Et c’est tout ? Eh oui, les actions sont aussi simples que ça mais tout le sel (et le génie) du jeu est dans leur subtil enchainement. En effet, à chaque fois qu’un joueur effectue une action, il fait avancer le marqueur correspondant sur la piste des actions communes et quand l’un d’eux atteint le bout de celle-ci, un événement se déclenche. Il peut être propre au joueur (construction d’un lieu de culte, caravane de dromadaires) ou provoquer un conflit qui sera résolu région par région. Dans ce dernier, les joueurs pourront jouer des cartes pour faire tourner l’affrontement en leur faveur.
De tous les dieux, c’est à celui de l’Anticipation qu’il faudra vouer votre culte…
Vous l’avez compris, Ankh : les Dieux d’Egypte est délicieusement calculatoire. Sous ses dehors à la fois simples et somptueux, il cache un jeu où chaque décision pourra se révéler capitale dans la course à la domination. Déjà, le choix des actions est incroyablement subtil car il faudra réussir à développer son jeu tout en privant ses adversaires des événements favorables (voire en les forçant à vous les offrir). Ensuite, aussi anodin puisse-t-il paraître, chaque déplacement sur le plateau pourra faire basculer les fragiles majorités établies ça et là. Et enfin, il faudra savoir équilibrer son jeu pour être présent dans les régions choisies tout en n’oubliant pas de développer les pouvoirs de son dieu (ce qui, accessoirement, vous permettra aussi d’intégrer de puissants gardiens à votre armée de croyants).

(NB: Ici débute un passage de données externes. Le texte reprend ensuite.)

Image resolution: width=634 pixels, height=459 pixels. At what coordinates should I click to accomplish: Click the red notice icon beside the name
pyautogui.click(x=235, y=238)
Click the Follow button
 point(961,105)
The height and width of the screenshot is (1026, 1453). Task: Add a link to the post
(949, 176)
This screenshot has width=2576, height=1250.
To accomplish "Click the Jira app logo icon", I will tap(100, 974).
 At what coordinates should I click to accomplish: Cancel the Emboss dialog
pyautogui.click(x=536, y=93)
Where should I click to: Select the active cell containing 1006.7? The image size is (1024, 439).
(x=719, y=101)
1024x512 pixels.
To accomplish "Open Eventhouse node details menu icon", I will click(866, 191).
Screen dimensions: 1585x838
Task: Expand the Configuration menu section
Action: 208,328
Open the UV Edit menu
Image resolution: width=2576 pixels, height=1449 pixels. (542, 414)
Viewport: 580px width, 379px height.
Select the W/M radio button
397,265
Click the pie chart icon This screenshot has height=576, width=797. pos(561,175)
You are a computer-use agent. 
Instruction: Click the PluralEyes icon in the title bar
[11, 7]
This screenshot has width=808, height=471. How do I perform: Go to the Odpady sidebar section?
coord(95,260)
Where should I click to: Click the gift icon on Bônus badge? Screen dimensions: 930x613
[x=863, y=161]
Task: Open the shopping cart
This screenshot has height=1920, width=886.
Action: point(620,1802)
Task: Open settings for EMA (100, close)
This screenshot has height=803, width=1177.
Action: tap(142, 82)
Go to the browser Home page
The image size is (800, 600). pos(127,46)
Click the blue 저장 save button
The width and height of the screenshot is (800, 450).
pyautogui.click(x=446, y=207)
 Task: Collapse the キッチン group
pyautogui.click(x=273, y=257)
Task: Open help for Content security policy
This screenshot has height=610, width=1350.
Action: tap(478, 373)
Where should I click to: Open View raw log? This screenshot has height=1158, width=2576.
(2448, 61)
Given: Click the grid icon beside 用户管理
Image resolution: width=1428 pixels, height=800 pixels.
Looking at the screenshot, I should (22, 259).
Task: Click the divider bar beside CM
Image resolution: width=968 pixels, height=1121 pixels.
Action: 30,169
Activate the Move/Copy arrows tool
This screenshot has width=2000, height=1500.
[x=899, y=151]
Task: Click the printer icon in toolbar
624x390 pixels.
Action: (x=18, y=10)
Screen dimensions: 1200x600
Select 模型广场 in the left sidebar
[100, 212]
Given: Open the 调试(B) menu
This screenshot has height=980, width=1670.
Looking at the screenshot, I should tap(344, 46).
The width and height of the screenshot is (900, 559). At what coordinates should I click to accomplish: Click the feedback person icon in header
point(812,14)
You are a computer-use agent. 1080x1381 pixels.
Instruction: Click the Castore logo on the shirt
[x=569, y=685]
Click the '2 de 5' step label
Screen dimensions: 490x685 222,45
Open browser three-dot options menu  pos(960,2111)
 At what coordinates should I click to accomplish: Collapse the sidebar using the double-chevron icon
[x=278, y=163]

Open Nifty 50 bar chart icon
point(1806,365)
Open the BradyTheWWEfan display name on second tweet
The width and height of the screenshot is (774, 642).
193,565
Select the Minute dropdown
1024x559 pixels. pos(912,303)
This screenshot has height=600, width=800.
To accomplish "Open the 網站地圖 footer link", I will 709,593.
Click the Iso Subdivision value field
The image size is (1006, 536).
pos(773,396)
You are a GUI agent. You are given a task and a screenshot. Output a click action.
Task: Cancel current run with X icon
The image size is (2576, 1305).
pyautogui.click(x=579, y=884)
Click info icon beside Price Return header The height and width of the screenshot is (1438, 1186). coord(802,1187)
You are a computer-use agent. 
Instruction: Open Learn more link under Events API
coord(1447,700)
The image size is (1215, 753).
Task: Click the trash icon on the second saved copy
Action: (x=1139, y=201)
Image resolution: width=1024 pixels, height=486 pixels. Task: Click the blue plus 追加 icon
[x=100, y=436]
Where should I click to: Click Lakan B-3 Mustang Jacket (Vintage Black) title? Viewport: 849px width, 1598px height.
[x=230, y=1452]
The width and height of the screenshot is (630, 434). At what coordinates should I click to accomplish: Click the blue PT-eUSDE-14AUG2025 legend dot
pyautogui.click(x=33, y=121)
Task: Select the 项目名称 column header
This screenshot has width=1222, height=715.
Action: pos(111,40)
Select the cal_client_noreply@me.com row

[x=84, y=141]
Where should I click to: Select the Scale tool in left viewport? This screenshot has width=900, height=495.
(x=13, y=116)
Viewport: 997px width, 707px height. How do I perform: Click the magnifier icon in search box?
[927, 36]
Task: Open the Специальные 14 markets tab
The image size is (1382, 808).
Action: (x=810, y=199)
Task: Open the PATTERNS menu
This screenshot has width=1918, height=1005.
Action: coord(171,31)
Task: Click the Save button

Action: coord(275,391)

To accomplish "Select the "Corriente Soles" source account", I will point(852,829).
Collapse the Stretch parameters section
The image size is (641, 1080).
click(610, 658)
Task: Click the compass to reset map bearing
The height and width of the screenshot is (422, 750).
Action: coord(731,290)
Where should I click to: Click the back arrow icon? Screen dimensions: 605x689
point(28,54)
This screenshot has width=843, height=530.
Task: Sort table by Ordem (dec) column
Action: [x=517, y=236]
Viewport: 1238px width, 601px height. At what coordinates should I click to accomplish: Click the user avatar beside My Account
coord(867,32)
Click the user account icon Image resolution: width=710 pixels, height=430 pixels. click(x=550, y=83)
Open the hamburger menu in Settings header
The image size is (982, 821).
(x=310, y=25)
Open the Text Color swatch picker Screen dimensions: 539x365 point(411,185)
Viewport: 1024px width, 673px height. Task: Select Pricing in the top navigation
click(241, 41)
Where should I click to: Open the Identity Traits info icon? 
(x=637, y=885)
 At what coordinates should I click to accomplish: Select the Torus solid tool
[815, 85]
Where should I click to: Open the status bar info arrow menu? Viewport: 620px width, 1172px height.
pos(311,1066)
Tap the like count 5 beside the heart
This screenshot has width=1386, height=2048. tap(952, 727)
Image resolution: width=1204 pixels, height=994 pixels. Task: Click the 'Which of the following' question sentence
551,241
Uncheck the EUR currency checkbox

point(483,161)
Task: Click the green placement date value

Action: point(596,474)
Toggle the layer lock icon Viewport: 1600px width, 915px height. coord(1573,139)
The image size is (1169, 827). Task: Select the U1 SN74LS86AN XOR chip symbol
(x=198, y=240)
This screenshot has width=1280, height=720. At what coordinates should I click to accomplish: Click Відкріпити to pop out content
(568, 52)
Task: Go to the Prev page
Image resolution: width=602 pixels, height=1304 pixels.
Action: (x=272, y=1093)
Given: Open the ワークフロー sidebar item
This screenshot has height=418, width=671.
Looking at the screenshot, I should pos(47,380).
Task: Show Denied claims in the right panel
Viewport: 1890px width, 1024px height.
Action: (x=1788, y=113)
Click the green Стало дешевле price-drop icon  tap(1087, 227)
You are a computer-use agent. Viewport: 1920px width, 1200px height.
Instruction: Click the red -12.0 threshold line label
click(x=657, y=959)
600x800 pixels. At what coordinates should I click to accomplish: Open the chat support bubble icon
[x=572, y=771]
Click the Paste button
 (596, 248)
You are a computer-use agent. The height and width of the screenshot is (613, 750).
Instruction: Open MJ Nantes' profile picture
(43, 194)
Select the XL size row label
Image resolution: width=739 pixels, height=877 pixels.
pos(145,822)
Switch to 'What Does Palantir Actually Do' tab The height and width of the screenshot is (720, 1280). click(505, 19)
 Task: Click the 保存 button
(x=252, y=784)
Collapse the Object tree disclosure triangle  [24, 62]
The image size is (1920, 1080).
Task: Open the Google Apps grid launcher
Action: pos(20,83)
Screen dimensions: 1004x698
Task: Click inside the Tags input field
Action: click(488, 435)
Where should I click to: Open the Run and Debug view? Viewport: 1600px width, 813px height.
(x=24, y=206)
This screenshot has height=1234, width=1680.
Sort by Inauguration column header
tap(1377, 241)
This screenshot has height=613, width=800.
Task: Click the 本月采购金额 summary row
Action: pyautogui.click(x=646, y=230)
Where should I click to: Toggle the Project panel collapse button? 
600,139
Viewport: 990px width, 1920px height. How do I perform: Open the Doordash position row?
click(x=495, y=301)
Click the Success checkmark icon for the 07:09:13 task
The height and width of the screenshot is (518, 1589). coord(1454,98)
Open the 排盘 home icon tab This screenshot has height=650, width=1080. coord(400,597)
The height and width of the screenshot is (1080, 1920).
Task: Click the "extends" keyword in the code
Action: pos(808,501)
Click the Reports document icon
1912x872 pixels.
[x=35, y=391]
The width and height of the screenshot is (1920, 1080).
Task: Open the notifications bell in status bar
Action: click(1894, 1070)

Mais au-delà de cette mécanique d’action rudement efficace, Anh : les Dieux d’Egypte s’est aussi vu doter de différentes mécaniques connexes qui apportent elles-aussi leur pierre à l’édifice (religieux, cela va sans dire). Le fait que chaque joueur dispose de la même main de cartes permet par exemple d’anticiper les choix de chacun et fait même souffler un petit vent de bluff sur la partie. Par ailleurs, grâce au système de fusion, les deux joueurs les moins bien embarqués ne feront plus qu’un à l’approche de la fin de la partie. Et voilà une sorte de dieu hybride à deux têtes qui grâce à ce petit coup de boost novateur pourrait bien revenir dans la partie (et pourquoi pas damer le pion fidèle au favori juste avant la ligne d’arrivée).
Rusé comme le Sphynx, puissant comme un pharaon… mais aussi beau comme Cléopâtre
En plus d’être (très) bon, Ankh : les Dieux d’Egypte est aussi (très) beau. Le plateau représente les plaines d’Egypte entrecoupées par le delta du Nil mais c’est véritablement quand la partie se développe que le jeu impose toute sa prestance sur la table. La boîte de base comporte une pléthore de figurines et si certains gardiens sont impressionnants (coucou les crocodiles et les scorpions géants), ce sont vraiment les figurines des dieux qui attirent le regard et flattent l’œil.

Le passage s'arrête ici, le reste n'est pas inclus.